Sanders' fundraising efforts were aided by a last-minute texting and email push, campaign spokesperson Michael Briggs said after the fundraising deadline had passed.
"As of midnight, we raised $2.07 million online on Sept 30. That's a record day for us," Briggs said.
The funding total is a significant bump for Sanders, who raised $13.6 million in the previous quarter. (Clinton, in contrast, raised $47.6 million in the previous quarter.)
Although Clinton’s fundraising number this quarter is significantly less, she has now raised a total of roughly $75 million since the start of her campaign – a number that puts her campaign well on its way to hit the goal of $100 million by the end of 2015. Sanders has raised a total of about $39 million.

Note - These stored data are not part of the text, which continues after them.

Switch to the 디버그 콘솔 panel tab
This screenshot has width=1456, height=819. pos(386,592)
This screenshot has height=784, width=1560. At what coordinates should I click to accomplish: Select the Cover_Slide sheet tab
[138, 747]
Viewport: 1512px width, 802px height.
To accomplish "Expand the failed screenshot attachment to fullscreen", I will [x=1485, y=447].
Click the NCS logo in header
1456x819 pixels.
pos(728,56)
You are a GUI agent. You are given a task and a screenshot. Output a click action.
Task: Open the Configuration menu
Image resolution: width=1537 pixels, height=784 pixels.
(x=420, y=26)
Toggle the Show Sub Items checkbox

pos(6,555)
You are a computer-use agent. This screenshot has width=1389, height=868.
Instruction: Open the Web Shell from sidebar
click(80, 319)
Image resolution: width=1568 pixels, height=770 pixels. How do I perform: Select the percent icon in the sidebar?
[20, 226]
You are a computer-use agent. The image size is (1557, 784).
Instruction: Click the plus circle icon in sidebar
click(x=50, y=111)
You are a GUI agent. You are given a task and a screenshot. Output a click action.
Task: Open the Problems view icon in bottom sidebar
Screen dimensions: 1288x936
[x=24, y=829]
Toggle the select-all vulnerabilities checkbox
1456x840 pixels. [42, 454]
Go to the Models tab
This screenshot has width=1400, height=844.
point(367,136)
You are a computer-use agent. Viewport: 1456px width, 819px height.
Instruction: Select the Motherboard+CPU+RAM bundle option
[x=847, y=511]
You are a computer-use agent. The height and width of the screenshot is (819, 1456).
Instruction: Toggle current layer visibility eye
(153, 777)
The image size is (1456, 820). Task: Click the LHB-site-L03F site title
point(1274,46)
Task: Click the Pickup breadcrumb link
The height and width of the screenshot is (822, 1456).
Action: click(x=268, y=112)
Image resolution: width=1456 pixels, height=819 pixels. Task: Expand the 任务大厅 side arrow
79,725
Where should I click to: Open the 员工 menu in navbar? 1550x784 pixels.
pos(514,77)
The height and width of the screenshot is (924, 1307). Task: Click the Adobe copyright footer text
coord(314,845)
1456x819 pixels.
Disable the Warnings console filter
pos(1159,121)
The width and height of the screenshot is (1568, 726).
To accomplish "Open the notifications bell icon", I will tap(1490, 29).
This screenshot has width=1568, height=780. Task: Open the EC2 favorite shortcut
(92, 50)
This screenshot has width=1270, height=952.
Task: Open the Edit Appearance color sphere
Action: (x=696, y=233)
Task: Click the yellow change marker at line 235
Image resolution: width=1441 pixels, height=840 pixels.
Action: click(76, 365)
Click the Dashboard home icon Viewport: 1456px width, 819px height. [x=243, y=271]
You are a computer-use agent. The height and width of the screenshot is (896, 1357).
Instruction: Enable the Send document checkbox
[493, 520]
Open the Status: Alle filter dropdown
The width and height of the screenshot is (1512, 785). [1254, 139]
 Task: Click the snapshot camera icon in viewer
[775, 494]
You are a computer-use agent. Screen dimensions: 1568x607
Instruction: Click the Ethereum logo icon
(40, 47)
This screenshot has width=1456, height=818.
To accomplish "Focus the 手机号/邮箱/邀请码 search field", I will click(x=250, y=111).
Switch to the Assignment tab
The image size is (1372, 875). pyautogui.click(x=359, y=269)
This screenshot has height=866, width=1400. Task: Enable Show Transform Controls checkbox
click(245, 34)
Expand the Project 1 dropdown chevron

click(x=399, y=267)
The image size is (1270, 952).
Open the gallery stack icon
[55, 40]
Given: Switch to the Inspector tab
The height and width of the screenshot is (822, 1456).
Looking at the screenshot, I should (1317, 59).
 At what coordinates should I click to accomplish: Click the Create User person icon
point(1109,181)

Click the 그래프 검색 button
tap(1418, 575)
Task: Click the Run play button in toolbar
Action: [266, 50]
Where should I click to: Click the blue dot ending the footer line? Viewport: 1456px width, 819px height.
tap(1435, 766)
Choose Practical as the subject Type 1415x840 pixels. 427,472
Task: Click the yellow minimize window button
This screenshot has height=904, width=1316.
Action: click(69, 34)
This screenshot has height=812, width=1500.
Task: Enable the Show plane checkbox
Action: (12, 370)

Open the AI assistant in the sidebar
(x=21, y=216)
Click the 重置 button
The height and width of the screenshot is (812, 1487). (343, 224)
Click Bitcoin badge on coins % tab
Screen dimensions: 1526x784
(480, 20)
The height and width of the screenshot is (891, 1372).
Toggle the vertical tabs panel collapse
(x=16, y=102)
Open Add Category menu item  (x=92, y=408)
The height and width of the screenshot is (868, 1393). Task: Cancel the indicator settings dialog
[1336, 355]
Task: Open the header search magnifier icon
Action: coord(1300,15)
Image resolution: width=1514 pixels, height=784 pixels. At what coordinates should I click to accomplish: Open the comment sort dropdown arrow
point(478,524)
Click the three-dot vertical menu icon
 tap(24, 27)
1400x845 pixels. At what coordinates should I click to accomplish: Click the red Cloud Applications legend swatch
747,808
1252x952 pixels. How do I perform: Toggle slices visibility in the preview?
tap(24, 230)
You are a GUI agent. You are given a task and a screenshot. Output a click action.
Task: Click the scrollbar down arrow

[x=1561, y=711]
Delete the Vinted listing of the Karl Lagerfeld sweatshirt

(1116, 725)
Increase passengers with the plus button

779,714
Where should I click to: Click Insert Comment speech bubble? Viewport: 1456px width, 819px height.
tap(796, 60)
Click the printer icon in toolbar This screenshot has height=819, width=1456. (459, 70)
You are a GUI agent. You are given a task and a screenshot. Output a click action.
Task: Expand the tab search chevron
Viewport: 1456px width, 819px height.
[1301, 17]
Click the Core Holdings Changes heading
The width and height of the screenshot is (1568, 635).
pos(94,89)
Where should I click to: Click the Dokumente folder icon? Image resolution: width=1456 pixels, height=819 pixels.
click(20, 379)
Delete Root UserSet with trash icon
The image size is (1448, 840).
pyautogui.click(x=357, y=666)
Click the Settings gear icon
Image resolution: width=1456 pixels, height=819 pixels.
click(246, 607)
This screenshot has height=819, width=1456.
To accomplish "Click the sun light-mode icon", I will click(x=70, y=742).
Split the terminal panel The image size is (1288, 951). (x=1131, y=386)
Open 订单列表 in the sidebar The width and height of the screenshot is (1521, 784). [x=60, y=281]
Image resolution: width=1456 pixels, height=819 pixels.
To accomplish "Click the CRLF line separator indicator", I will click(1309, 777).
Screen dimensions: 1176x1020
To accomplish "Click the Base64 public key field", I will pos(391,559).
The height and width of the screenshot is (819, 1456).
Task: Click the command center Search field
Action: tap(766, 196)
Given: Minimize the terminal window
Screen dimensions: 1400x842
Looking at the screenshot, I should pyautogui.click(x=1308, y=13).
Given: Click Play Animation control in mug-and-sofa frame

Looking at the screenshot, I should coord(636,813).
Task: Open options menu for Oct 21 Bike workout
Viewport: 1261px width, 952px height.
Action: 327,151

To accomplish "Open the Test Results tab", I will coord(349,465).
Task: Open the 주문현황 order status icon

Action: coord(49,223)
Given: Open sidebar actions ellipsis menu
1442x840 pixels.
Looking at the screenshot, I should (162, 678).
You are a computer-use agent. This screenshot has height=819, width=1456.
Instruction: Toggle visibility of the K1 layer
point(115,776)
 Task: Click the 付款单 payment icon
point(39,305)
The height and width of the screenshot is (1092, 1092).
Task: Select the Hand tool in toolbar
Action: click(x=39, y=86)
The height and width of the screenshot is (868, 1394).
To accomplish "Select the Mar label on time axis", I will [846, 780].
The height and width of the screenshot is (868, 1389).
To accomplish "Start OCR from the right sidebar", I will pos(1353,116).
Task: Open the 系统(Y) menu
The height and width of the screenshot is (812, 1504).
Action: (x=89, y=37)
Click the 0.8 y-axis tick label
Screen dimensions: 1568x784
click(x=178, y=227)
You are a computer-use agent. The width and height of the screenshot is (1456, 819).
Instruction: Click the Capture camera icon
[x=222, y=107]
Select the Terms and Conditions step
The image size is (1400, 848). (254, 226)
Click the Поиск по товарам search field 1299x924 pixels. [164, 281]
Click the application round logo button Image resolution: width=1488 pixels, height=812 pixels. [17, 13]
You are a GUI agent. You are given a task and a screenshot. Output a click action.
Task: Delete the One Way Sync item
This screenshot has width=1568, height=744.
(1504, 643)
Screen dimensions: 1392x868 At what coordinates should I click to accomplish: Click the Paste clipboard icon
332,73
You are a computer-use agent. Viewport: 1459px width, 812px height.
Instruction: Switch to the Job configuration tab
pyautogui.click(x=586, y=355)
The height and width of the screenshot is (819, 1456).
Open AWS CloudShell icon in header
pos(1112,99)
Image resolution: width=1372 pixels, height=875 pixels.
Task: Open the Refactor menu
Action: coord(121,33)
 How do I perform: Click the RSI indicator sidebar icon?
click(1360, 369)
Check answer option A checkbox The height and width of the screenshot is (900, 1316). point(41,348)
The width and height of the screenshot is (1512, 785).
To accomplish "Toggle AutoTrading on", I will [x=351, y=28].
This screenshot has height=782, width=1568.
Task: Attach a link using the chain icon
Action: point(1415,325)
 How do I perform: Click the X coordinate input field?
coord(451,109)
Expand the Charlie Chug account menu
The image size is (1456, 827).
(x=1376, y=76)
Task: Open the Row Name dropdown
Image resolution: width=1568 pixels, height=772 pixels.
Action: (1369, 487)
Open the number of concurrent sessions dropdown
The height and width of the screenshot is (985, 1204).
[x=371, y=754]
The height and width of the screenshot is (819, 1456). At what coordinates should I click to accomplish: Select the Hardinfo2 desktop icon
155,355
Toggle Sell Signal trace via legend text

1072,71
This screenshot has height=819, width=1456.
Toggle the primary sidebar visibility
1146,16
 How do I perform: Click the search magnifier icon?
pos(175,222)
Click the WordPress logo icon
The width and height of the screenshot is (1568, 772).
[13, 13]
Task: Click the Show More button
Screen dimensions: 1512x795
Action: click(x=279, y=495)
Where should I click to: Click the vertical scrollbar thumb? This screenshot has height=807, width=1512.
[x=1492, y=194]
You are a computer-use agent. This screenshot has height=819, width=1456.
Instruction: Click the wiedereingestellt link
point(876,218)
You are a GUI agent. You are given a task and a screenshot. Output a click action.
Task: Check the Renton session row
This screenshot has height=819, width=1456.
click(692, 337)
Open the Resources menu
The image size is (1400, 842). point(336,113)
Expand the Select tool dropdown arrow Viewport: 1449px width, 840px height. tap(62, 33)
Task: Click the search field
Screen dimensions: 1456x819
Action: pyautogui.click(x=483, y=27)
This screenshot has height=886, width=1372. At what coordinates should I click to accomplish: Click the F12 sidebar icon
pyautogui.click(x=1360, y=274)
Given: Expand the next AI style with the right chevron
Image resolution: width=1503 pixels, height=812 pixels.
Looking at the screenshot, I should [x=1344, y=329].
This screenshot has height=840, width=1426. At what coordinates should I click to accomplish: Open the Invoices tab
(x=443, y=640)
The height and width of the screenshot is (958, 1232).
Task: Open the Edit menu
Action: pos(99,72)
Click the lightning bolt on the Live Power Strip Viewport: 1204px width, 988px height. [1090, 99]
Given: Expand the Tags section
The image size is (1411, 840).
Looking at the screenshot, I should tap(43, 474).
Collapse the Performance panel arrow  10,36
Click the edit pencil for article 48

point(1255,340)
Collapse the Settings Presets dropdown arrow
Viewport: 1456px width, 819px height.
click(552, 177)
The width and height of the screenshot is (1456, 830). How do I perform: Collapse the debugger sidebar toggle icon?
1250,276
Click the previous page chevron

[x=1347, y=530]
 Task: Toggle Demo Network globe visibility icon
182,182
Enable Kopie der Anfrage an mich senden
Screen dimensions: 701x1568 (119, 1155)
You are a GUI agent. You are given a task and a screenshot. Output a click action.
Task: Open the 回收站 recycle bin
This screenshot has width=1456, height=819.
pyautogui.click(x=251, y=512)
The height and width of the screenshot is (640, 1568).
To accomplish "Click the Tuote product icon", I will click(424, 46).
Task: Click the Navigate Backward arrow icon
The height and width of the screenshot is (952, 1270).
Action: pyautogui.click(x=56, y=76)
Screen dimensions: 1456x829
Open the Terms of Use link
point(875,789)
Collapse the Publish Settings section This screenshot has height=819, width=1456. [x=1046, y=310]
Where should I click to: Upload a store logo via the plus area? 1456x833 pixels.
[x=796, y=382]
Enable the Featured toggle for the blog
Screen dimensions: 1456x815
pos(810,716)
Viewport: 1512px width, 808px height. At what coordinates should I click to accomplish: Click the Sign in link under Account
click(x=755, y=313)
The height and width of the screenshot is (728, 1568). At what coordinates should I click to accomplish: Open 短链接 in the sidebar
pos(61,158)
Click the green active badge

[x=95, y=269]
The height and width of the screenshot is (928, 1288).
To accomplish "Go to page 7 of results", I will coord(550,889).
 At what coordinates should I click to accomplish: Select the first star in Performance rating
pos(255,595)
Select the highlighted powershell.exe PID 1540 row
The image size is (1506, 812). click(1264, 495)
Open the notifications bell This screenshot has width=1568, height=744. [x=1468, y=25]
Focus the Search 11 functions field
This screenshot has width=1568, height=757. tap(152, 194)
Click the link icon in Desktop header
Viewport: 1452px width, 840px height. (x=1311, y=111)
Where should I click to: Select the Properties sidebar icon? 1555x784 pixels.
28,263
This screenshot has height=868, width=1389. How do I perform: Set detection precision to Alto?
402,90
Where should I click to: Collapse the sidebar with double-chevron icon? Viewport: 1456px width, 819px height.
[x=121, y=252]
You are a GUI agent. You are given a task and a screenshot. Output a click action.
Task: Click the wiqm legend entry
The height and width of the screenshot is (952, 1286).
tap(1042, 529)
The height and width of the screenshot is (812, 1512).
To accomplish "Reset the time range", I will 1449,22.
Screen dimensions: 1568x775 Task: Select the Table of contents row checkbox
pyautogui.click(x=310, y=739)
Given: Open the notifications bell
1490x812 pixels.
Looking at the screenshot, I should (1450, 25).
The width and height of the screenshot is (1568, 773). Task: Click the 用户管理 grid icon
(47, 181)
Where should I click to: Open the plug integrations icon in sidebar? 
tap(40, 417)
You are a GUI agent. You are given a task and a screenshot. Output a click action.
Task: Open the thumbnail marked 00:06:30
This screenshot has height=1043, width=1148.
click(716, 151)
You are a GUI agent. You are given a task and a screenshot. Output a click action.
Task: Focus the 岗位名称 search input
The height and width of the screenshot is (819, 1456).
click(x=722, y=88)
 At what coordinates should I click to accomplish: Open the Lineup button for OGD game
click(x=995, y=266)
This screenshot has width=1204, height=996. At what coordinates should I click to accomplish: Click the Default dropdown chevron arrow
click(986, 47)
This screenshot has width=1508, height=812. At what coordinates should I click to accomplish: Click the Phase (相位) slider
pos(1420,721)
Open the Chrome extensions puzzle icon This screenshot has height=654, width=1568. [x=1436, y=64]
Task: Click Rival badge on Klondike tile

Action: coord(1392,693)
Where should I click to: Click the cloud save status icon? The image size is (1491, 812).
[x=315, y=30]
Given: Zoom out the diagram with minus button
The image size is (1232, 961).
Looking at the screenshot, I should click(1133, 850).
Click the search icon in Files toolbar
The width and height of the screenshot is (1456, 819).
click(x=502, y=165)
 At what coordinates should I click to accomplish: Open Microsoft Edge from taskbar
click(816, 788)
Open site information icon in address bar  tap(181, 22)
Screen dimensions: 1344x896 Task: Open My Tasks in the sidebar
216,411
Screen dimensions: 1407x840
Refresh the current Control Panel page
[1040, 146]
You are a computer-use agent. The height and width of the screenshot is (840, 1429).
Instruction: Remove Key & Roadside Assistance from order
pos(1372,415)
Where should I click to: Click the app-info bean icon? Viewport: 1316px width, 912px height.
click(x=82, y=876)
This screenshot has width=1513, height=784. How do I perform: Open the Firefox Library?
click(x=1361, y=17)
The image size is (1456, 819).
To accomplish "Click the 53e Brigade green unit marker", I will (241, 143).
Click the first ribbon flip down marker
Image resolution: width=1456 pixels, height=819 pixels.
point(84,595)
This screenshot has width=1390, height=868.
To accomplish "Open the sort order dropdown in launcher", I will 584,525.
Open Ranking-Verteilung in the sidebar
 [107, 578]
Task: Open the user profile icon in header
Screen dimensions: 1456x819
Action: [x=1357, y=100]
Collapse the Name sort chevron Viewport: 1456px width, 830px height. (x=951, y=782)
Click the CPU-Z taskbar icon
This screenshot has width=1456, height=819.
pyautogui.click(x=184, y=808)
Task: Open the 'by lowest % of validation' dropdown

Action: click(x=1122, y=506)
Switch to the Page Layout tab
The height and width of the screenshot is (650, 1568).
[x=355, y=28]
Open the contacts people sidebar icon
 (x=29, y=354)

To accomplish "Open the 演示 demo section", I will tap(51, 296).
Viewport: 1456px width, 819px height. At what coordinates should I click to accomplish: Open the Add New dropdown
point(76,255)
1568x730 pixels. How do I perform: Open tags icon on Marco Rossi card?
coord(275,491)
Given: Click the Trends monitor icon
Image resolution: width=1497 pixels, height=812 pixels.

These figures, released late Wednesday, come after a tough summer for Clinton, who has seen sliding poll numbers partly because of the controversy about her use of a private email server while secretary of state.
Sanders, however, has seen a rise in support. While Clinton is still leading Sanders in national polls, a recent CNN/WMUR/UNH poll showed the ultra-liberal Vermont senator with a 16-point lead on Clinton in the key early voting state of New Hampshire.
Meanwhile, Clinton has continued to raise money at a feverish pace. In the past three months, she has held more than 60 fundraisers across the country and Puerto Rico.
Her campaign, which says 93 percent of its donations were from small-dollar donors who gave $100 or less, remains confident and happy with the fundraising efforts.
"We are thrilled and grateful for the support of hundreds of thousands of donors across the country, helping us raise a record $75 million in the first two quarters,” Clinton’s campaign manager Robby Mook said in a statement. “Thanks to our supporters, we are able to meet our goals and build an organization that can mobilize millions of voters to ensure Hillary Clinton is their fighter in the White House."
In 2008, Obama did not meet the 1 million mark for individual contributions until February 2008, and he raised less than Sanders (only $20 million) in this same quarter in 2007, the Associated Press reported in October 2007.